Abstract

Hepatitis E is a classic water-borne disease in developing countries. In Germany, hepatitis E virus (HEV) infections are notifiable. The number of non-travel-associated infections has increased in recent years, but the route of transmission in most is unknown. Our objective was to determine risk factors for autochthonous HEV infections in Germany. Cases of HEV met clinical definitions and were confirmed by laboratory analysis (defined as detection of HEV by polymerase chain reaction [PCR] or immunoglobulin M by serologic testing). PCR products from blood or stool samples were genotyped for phylogenetic analysis. A case-control study included case subjects with autochthonous HEV infection and matched control subjects who were randomly recruited from a population-based telephone list. From May 2006 through August 2007, 76 of 96 persons for whom HEV infection had been reported to the routine surveillance system were interviewed. Sixty-six persons had disease that fulfilled the inclusion criteria: 45 (68%) had autochthonous infection, and 21 (32%) had travel-associated disease. Genotypes 3 or 4 were present in 15 of 15 persons with autochthonous infection, and genotype 1 was present in 8 of 9 persons with travel-associated infection.

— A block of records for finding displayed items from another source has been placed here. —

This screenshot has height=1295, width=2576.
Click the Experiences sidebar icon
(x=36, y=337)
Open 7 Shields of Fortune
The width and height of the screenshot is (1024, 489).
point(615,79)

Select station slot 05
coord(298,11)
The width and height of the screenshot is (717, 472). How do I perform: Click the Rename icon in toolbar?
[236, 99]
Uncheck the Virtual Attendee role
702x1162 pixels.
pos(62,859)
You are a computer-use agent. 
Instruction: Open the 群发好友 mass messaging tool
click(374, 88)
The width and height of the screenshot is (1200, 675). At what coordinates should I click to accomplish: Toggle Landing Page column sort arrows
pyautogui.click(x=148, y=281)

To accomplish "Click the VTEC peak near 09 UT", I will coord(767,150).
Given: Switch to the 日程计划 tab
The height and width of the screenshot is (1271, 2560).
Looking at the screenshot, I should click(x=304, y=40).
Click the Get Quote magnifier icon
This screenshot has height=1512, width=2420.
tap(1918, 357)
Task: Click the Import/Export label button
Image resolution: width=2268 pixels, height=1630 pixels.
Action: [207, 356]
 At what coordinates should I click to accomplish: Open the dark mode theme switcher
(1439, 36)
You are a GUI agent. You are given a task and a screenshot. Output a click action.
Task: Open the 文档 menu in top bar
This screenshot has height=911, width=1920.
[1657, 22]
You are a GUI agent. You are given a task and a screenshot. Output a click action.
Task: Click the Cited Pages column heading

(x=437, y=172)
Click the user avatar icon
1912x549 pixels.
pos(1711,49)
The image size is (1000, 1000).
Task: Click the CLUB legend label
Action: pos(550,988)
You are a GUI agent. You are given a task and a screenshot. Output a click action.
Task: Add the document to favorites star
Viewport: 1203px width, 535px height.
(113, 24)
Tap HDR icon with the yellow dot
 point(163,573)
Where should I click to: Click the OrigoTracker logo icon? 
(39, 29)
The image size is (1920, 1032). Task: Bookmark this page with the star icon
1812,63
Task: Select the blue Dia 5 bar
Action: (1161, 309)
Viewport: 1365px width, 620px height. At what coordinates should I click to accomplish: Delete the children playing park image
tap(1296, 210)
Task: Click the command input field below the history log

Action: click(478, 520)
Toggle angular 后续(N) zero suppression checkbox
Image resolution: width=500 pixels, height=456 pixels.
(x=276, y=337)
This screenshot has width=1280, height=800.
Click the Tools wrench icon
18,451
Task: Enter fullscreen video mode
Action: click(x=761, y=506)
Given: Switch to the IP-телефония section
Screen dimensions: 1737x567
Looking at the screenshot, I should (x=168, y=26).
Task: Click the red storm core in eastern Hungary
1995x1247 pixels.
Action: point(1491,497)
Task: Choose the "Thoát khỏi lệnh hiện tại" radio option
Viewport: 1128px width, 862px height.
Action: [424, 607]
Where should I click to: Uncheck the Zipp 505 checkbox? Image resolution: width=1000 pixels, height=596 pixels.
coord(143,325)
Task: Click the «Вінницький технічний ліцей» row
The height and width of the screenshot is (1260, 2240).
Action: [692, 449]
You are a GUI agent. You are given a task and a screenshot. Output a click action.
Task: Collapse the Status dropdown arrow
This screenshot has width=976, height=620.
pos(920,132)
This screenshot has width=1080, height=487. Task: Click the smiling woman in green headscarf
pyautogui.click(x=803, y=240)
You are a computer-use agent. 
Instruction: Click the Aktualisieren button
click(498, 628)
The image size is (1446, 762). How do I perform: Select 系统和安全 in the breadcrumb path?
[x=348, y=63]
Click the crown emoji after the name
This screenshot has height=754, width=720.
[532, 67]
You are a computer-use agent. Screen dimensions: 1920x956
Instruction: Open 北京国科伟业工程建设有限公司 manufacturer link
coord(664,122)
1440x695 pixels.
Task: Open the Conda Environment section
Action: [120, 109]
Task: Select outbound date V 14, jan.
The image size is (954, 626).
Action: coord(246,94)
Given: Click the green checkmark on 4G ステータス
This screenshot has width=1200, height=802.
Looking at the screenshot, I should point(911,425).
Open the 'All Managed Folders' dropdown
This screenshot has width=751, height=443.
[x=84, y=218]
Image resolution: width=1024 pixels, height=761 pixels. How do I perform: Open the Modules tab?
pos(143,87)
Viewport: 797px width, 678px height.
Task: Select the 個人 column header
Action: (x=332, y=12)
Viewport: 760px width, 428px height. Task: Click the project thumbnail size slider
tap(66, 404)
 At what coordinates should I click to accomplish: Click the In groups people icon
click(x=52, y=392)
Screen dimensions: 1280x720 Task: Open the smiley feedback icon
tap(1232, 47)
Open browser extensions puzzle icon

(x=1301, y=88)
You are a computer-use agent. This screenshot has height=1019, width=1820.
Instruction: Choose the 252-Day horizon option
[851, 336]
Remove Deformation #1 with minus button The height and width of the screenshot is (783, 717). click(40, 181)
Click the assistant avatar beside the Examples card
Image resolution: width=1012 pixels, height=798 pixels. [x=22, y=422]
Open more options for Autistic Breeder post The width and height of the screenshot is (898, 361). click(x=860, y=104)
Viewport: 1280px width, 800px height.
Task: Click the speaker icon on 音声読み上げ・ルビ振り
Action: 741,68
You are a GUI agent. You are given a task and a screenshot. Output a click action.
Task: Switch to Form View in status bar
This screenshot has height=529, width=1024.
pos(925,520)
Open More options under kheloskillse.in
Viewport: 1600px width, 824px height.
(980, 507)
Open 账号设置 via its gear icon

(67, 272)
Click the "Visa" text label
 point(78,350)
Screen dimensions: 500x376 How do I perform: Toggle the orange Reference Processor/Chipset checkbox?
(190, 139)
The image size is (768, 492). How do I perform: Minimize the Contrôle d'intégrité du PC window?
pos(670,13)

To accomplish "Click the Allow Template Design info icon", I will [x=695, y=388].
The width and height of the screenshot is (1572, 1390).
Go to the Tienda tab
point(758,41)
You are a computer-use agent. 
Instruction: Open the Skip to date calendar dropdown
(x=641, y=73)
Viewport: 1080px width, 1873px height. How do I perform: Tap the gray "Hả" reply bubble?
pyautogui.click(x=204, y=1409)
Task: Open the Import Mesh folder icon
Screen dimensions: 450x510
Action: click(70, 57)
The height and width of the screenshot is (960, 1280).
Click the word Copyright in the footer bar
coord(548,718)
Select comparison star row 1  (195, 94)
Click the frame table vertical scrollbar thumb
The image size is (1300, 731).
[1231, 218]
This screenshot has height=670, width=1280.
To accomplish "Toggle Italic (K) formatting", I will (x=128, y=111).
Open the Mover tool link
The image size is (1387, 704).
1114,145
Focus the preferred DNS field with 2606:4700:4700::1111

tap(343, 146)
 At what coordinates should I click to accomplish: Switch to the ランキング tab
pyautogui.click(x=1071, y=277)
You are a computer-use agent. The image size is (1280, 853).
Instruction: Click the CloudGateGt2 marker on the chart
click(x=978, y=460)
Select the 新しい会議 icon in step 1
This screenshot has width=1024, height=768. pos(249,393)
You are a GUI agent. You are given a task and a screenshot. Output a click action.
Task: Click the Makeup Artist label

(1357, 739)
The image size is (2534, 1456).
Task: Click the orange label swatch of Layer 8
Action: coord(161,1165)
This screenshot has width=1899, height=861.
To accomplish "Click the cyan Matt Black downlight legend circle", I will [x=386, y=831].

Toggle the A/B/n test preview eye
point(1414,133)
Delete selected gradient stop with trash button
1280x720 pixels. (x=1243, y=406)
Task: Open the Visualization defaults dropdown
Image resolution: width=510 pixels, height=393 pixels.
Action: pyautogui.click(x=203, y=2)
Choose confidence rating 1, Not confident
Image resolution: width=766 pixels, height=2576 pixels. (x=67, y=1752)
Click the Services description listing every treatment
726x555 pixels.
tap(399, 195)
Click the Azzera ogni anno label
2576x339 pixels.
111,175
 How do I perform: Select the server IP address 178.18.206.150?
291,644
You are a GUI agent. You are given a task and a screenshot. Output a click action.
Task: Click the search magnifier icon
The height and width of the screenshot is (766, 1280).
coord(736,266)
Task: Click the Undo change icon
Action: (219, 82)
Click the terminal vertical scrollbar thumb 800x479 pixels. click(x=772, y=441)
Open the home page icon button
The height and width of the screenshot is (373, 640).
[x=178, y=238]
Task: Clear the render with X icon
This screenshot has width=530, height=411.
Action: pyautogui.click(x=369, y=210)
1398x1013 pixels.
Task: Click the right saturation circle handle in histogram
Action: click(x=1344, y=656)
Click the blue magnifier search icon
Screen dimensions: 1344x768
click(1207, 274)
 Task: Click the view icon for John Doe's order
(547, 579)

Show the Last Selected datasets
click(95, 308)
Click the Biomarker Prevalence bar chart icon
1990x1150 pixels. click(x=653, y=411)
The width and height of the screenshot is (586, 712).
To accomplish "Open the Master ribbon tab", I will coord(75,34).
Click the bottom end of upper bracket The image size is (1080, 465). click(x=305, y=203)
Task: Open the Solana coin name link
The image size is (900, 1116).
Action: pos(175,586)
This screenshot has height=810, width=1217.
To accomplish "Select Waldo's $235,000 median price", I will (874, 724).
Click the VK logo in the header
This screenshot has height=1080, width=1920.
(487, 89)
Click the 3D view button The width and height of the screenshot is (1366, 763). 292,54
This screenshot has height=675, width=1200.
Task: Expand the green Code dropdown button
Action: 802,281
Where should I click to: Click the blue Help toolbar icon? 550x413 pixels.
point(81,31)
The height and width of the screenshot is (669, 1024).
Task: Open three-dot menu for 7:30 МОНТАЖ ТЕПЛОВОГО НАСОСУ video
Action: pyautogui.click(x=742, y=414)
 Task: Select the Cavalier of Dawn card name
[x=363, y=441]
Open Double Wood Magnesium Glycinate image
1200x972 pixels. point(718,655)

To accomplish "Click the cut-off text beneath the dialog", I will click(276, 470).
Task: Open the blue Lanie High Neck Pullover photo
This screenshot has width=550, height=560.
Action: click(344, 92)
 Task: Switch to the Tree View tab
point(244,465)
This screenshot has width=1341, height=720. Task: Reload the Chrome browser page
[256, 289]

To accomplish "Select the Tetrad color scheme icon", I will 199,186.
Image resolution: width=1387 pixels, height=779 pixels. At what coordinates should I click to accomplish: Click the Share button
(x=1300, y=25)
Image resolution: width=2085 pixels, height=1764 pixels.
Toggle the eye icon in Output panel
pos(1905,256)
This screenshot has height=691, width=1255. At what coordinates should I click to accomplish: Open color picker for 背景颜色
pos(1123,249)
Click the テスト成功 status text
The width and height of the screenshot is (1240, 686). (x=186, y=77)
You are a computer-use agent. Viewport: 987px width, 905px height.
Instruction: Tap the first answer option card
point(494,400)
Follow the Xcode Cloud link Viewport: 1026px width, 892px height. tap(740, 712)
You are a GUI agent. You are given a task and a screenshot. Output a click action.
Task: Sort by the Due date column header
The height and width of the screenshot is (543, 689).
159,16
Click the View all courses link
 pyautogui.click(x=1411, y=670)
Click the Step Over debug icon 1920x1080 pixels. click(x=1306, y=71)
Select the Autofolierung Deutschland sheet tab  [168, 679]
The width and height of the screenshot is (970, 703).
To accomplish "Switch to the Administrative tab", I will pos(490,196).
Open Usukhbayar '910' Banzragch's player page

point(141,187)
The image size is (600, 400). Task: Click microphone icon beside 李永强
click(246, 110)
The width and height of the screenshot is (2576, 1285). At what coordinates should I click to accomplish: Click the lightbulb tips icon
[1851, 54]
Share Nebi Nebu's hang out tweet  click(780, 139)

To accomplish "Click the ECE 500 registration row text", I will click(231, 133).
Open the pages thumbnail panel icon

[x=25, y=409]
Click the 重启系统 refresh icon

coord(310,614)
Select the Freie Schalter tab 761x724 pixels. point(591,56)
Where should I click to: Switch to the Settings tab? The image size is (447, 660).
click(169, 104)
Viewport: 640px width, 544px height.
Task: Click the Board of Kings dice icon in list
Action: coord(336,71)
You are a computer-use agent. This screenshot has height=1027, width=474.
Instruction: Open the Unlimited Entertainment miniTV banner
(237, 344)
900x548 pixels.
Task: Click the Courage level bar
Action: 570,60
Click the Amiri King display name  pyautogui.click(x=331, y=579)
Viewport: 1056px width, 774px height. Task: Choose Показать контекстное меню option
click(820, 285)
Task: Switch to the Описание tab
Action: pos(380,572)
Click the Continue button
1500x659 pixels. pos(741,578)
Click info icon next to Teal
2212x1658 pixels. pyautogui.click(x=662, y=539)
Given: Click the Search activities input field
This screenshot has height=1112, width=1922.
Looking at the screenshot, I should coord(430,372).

In conditional logistic regression involving 45 case subjects and 135 control subjects, consumption of offal (41% vs. 19%; odds ratio [OR], 2.7; 95% confidence interval [CI], 1.2-6.2) and wild-boar meat (20% vs. 7%; OR, 4.3; 95% CI, 1.2-15.9) were independently associated with autochthonous HEV infection. Hepatitis E is endemic in Germany and likely exists as a food-borne zoonosis. Implicated meat products should be investigated to provide recommendations for preventive measures.